The reply should consist of the full listing, written out exactly.

━━━━━━━━━━━━━━━━━━━━

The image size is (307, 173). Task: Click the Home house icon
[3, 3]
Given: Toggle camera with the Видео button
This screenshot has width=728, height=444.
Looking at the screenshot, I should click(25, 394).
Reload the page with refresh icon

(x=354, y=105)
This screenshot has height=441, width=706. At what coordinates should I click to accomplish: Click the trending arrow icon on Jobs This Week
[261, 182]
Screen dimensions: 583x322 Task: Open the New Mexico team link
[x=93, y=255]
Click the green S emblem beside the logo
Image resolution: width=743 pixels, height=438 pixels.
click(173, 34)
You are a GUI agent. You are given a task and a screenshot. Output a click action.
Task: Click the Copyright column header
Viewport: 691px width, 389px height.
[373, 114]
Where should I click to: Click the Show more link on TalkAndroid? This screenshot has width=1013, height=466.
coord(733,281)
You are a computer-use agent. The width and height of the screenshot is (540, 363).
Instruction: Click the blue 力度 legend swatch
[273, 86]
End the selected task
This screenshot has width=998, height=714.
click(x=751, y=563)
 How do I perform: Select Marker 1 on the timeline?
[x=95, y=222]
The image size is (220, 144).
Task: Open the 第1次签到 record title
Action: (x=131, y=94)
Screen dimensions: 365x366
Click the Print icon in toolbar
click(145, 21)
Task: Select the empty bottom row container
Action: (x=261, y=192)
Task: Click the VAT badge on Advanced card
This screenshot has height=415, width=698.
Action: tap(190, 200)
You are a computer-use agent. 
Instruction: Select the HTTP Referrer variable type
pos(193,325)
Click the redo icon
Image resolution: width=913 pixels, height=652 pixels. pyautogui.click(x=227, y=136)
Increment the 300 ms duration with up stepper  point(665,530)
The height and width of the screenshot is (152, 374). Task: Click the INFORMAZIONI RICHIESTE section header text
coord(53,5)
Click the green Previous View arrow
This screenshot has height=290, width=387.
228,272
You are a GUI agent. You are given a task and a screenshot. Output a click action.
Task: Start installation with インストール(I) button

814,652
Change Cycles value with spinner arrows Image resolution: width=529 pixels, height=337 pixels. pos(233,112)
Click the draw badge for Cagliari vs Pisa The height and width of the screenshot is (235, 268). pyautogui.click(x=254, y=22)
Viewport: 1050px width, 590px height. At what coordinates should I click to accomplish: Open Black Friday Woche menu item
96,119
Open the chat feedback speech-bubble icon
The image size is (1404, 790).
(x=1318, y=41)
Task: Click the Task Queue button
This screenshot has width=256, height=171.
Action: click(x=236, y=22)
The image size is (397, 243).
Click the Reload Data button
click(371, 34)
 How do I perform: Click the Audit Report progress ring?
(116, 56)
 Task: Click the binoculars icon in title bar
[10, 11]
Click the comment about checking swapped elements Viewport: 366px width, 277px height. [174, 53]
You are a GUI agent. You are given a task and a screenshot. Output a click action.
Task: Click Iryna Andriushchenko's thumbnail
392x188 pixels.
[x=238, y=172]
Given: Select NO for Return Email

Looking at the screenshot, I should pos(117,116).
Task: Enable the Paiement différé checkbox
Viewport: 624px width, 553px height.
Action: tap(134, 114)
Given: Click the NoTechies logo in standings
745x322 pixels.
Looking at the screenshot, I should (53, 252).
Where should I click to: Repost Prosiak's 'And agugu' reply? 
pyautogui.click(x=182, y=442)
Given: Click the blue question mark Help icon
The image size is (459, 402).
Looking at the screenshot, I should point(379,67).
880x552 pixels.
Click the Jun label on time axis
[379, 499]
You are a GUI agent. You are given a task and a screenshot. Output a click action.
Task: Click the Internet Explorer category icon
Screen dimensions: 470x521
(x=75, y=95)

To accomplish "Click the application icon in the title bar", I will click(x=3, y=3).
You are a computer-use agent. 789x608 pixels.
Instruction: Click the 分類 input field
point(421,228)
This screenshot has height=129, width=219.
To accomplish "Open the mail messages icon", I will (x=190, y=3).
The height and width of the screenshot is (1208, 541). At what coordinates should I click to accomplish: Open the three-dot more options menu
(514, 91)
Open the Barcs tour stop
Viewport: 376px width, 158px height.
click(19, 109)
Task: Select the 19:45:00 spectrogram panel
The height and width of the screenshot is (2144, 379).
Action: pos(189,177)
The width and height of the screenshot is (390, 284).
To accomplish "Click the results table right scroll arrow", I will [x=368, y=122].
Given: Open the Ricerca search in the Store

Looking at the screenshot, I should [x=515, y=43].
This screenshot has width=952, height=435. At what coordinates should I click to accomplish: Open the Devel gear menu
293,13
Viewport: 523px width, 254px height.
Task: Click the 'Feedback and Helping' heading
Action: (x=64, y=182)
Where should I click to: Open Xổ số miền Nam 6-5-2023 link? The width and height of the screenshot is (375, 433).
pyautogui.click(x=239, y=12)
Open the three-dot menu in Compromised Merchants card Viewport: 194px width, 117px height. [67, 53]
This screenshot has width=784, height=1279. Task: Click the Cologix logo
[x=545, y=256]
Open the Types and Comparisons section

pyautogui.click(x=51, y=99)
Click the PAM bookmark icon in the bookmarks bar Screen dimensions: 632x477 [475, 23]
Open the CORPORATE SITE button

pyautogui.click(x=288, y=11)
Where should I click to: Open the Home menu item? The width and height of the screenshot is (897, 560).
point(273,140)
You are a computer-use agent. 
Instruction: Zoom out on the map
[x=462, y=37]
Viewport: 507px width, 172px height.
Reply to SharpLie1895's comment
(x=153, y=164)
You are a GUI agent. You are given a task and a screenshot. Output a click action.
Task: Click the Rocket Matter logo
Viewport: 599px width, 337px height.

━━━━━━━━━━━━━━━━━━━━

TASK ANSWER
The image size is (307, 173). Task: Click the Home house icon
[3, 3]
Given: Toggle camera with the Видео button
This screenshot has width=728, height=444.
Looking at the screenshot, I should click(25, 394).
Reload the page with refresh icon

(x=354, y=105)
This screenshot has height=441, width=706. At what coordinates should I click to accomplish: Click the trending arrow icon on Jobs This Week
[261, 182]
Screen dimensions: 583x322 Task: Open the New Mexico team link
[x=93, y=255]
Click the green S emblem beside the logo
Image resolution: width=743 pixels, height=438 pixels.
click(173, 34)
You are a GUI agent. You are given a task and a screenshot. Output a click action.
Task: Click the Copyright column header
Viewport: 691px width, 389px height.
[373, 114]
Where should I click to: Click the Show more link on TalkAndroid? This screenshot has width=1013, height=466.
coord(733,281)
You are a computer-use agent. The width and height of the screenshot is (540, 363).
Instruction: Click the blue 力度 legend swatch
[273, 86]
End the selected task
This screenshot has width=998, height=714.
click(x=751, y=563)
 How do I perform: Select Marker 1 on the timeline?
[x=95, y=222]
The image size is (220, 144).
Task: Open the 第1次签到 record title
Action: (x=131, y=94)
Screen dimensions: 365x366
Click the Print icon in toolbar
click(145, 21)
Task: Select the empty bottom row container
Action: (x=261, y=192)
Task: Click the VAT badge on Advanced card
This screenshot has height=415, width=698.
Action: tap(190, 200)
You are a computer-use agent. 
Instruction: Select the HTTP Referrer variable type
pos(193,325)
Click the redo icon
Image resolution: width=913 pixels, height=652 pixels. pyautogui.click(x=227, y=136)
Increment the 300 ms duration with up stepper  point(665,530)
The height and width of the screenshot is (152, 374). Task: Click the INFORMAZIONI RICHIESTE section header text
coord(53,5)
Click the green Previous View arrow
This screenshot has height=290, width=387.
228,272
You are a GUI agent. You are given a task and a screenshot. Output a click action.
Task: Start installation with インストール(I) button

814,652
Change Cycles value with spinner arrows Image resolution: width=529 pixels, height=337 pixels. pos(233,112)
Click the draw badge for Cagliari vs Pisa The height and width of the screenshot is (235, 268). pyautogui.click(x=254, y=22)
Viewport: 1050px width, 590px height. At what coordinates should I click to accomplish: Open Black Friday Woche menu item
96,119
Open the chat feedback speech-bubble icon
The image size is (1404, 790).
(x=1318, y=41)
Task: Click the Task Queue button
This screenshot has width=256, height=171.
Action: click(x=236, y=22)
The image size is (397, 243).
Click the Reload Data button
click(371, 34)
 How do I perform: Click the Audit Report progress ring?
(116, 56)
 Task: Click the binoculars icon in title bar
[10, 11]
Click the comment about checking swapped elements Viewport: 366px width, 277px height. [174, 53]
You are a GUI agent. You are given a task and a screenshot. Output a click action.
Task: Click Iryna Andriushchenko's thumbnail
392x188 pixels.
[x=238, y=172]
Given: Select NO for Return Email

Looking at the screenshot, I should pos(117,116).
Task: Enable the Paiement différé checkbox
Viewport: 624px width, 553px height.
Action: tap(134, 114)
Given: Click the NoTechies logo in standings
745x322 pixels.
Looking at the screenshot, I should (53, 252).
Where should I click to: Repost Prosiak's 'And agugu' reply? 
pyautogui.click(x=182, y=442)
Given: Click the blue question mark Help icon
The image size is (459, 402).
Looking at the screenshot, I should point(379,67).
880x552 pixels.
Click the Jun label on time axis
[379, 499]
You are a GUI agent. You are given a task and a screenshot. Output a click action.
Task: Click the Internet Explorer category icon
Screen dimensions: 470x521
(x=75, y=95)

To accomplish "Click the application icon in the title bar", I will click(x=3, y=3).
You are a computer-use agent. 789x608 pixels.
Instruction: Click the 分類 input field
point(421,228)
This screenshot has height=129, width=219.
To accomplish "Open the mail messages icon", I will (x=190, y=3).
The height and width of the screenshot is (1208, 541). At what coordinates should I click to accomplish: Open the three-dot more options menu
(514, 91)
Open the Barcs tour stop
Viewport: 376px width, 158px height.
click(19, 109)
Task: Select the 19:45:00 spectrogram panel
The height and width of the screenshot is (2144, 379).
Action: pos(189,177)
The width and height of the screenshot is (390, 284).
To accomplish "Click the results table right scroll arrow", I will [x=368, y=122].
Given: Open the Ricerca search in the Store

Looking at the screenshot, I should [x=515, y=43].
This screenshot has width=952, height=435. At what coordinates should I click to accomplish: Open the Devel gear menu
293,13
Viewport: 523px width, 254px height.
Task: Click the 'Feedback and Helping' heading
Action: (x=64, y=182)
Where should I click to: Open Xổ số miền Nam 6-5-2023 link? The width and height of the screenshot is (375, 433).
pyautogui.click(x=239, y=12)
Open the three-dot menu in Compromised Merchants card Viewport: 194px width, 117px height. [67, 53]
This screenshot has width=784, height=1279. Task: Click the Cologix logo
[x=545, y=256]
Open the Types and Comparisons section

pyautogui.click(x=51, y=99)
Click the PAM bookmark icon in the bookmarks bar Screen dimensions: 632x477 [475, 23]
Open the CORPORATE SITE button

pyautogui.click(x=288, y=11)
Where should I click to: Open the Home menu item? The width and height of the screenshot is (897, 560).
point(273,140)
You are a computer-use agent. 
Instruction: Zoom out on the map
[x=462, y=37]
Viewport: 507px width, 172px height.
Reply to SharpLie1895's comment
(x=153, y=164)
You are a GUI agent. You are given a task and a screenshot. Output a click action.
Task: Click the Rocket Matter logo
Viewport: 599px width, 337px height.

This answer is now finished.